A requirement was found for two types of armament, so Mark Is were armed either with 6 pounder guns and four machine guns and called "Male" (75) or two Vickers machine guns instead of the 6 pounders and called "Female" (75).
To aid steering, a pair of large wheels were added behind the tank. These were not as effective as hoped and were subsequently dropped.
The subsequent Mark II, III, IV and V and later tanks all bear a strong resemblance to their 'Mother'.
- Male: 28 tons (28.4 tonne)
- Female: 27 tons (27.4 tonne)
- Armour: .23-.47 in (6-12 mm)
- Male: two 6-pounder QF, four 8 mm Hotchkiss Machine Guns
- Female: four .303 Vickers Machine Guns, two 8 mm Hotchkiss Machine Guns
- The first tanks were added, as 'Heavy Branch', to the Machine Gun Corps until a separate Tank Corps was formed on 28 July 1917 by Royal Warrant.
- A small number of Mark I tanks took part in the battle of the Somme during the Battle of Flers-Courcelette in September 1916. Although many broke down or became stuck, almost a third that attacked made it across no mans land, and their effect on the enemy was noted leading to a request by the British C-in-C Douglas Haig for a thousand more. This came as a bit of a surprise: William Tritton had already started the development of a heavier tank: the Flying Elephant. Unfortunately it also gave the Germans time to develop a specifically designed anti-tank weapon for the infantry, an armour-piercing 7.92 mm bullet.
- Mark IV tanks were used at the Third Battle of Ypres (Passchendaele) in mid-1917, but without great success due to the mud.
- Nearly 460 Mark IV tanks were used during the Battle of Cambrai in November 1917, showing that a large concentration of tanks could quickly overcome even the most sophisticated trench system.
- During the Battle of Amiens in August 1918, Mark V tanks with the new Whippet tank penetrated the German lines in a foretaste of modern armoured warfare.
- The first tank-to-tank battle was between Mk IV tanks and German A7Vs (see that entry for details).
- Mark V and Whippet tanks were supplied by the British to the White movement during the Russian Civil War; some were subsequently captured by the Red Army.

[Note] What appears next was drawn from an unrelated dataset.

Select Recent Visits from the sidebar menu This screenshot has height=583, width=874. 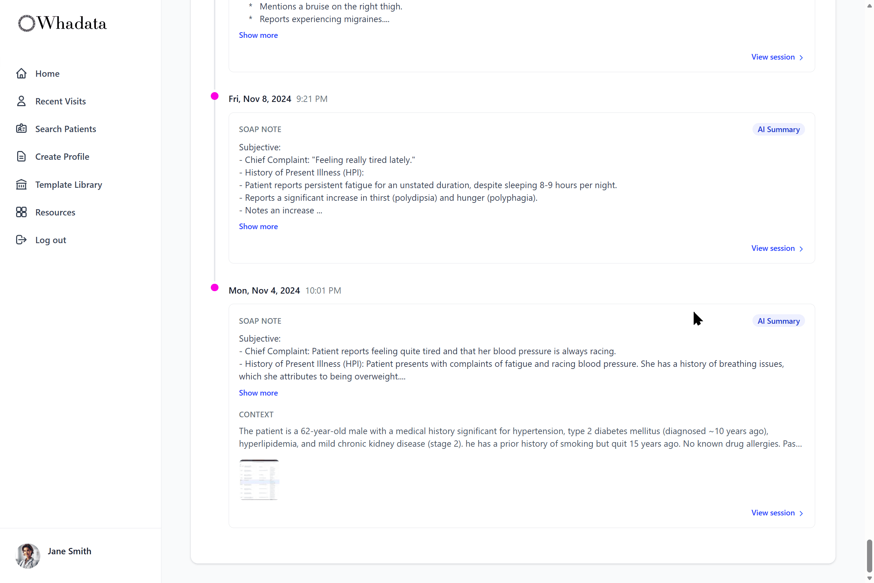tap(61, 101)
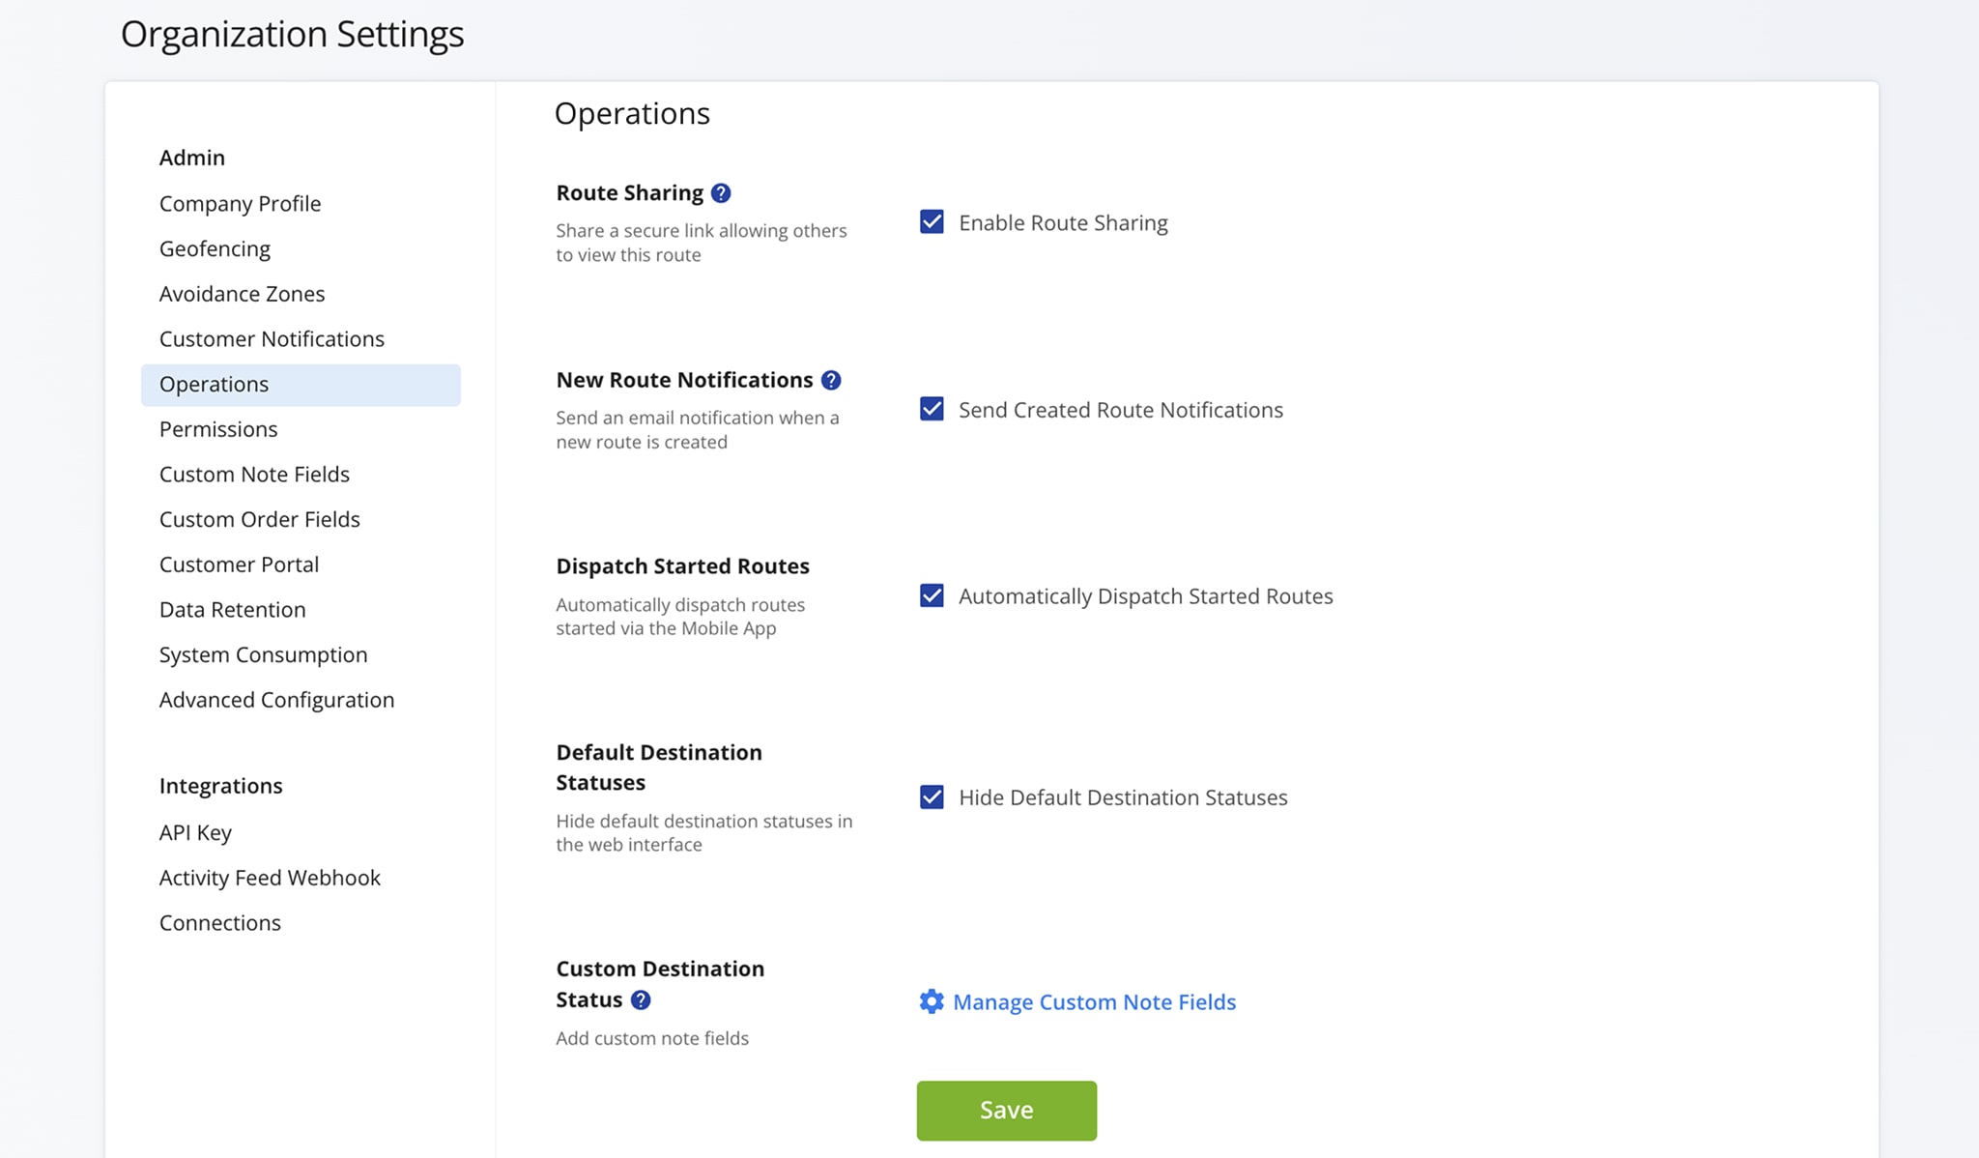Select Avoidance Zones in sidebar
1979x1158 pixels.
(242, 294)
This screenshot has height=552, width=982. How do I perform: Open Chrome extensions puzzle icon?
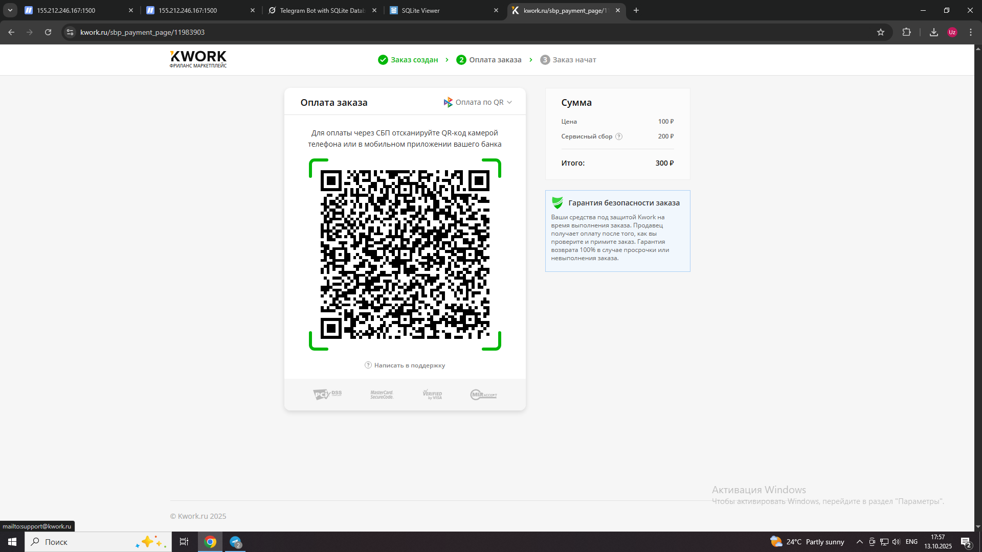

- A Mark V tank can be seen in several photographs taken in Berlin in 1945 in front of the Berliner Dom (Berlin Cathedral). It has been suggested this was a museum piece that had been previously displayed at the Lustgarten and it had been used as a static pillbox to help bolster the city's defences during Nazi Germany's final days. However, there is no evidence this was the case and it is not clear what role (if any) it played in the Battle of Berlin.